If you think you've found a good deal go for it. Pay with a credit card so you have that muscle behind you if you have a problem. Better yet, pay with PayPal and use the "pay on delivery" option. That way, if something goes wrong, you're not out the money while you wait.


----------



## sedfred2 (May 16, 2015)

the loco i want is discontinued, so it is the only deal i can find on it. there was one at my hobby shop but some moron beat me to it. also how much is the shipping? i live in canada so if it's 187 bucks what do you think it would come to with shipping?


----------



## DonR (Oct 18, 2012)

The shipping will be more because you are in Canada and
you may face US vs CA exchange rates. Ask the dealer
to calculate exactly the charges in CA before buying.

Don


----------



## CTValleyRR (Jul 26, 2014)

sedfred2 said:


> the loco i want is discontinued, so it is the only deal i can find on it. there was one at my hobby shop but some moron beat me to it. also how much is the shipping? i live in canada so if it's 187 bucks what do you think it would come to with shipping?


Can't really say, but their website should list their shipping policies. Maybe another Great White Northerner can help, but someone was recently complaining that to ship a DCC unit to a US manufacturer for a $40 repair would costmore than twice that in shipping, taxes / duty, and exchange rate losses.


----------



## Cycleops (Dec 6, 2014)

I am always very suspicious of suppliers that have a name they can't possibly live up to.


----------



## Lee Willis (Jan 1, 2014)

I agree with Cycleops. More generally, I've found that in any industry, a business that names itself or heavily advertises low-price as its "most-forward feature" probably will give lackluster service. 

If this is the only retailer that has an item, then there is not much choice. I've been there, too. But its best to be a little careful buying and not set expectations for fast delivery and service if there is a problem very high.


----------



## CTValleyRR (Jul 26, 2014)

I have had several bad experiences with small, deep discount internet retailers. Sometimes, you get whacked with an exorbitant shipping and handling charge; other times your order disappears into a black hole for weeks, and you can't find out what the problem is despite your best efforts.
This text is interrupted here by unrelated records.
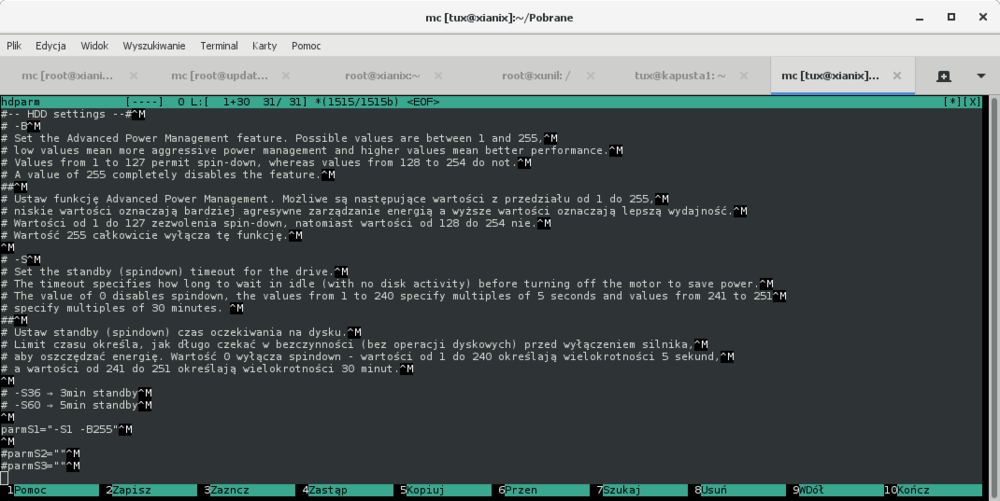Open new terminal tab icon
This screenshot has height=501, width=1000.
(943, 76)
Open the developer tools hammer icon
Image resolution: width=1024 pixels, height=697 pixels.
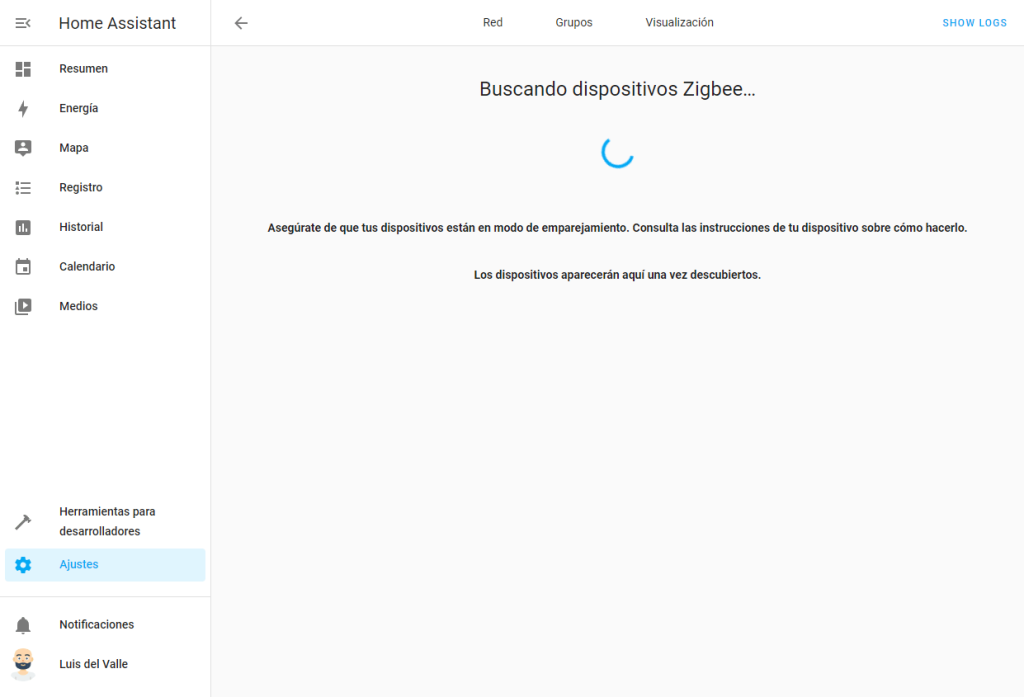[x=23, y=522]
I guess the real answer is, if this loco is discontinued, and you've just gotta have it, then you have to suck it up and order it.

Otherwise, let it go -- which may be the right choice, considering you referred to the last person who bought one that you had your eye on a moron for buying it.


----------



## Gansett (Apr 8, 2011)

I've bought from them and had no problems. They're only 85 or so miles from me but I couldn't drive there and back for the $7.99 flat rate shipping charge at the time. I see that shipping is now $8.99 and I still couldn't drive there and back for that amount. 

From their website

''Shipping rate for orders to Canada and Mexico is a flat rate of $11.99''

http://halfpricehobby.com/pages/shipping-rates-and-concerns


----------



## emd Bill (Feb 4, 2014)

Lee, are you following any other boards? I don't want to miss any of your posts!
regards,
emd bill


----------



## Lee Willis (Jan 1, 2014)

emd Bill said:


> Lee, are you following any other boards? I don't want to miss any of your posts!
> regards,
> emd bill


No, just here. I used to post on another O-gauge forum a lot, but no more. Stay tuned here and on this fourm's O-gauge section and whatever I post, you will see!


----------



## CTValleyRR (Jul 26, 2014)

Wow! Nice to have a fan club, even if it only has one member (although in some quarters we call that "stalking"....)


----------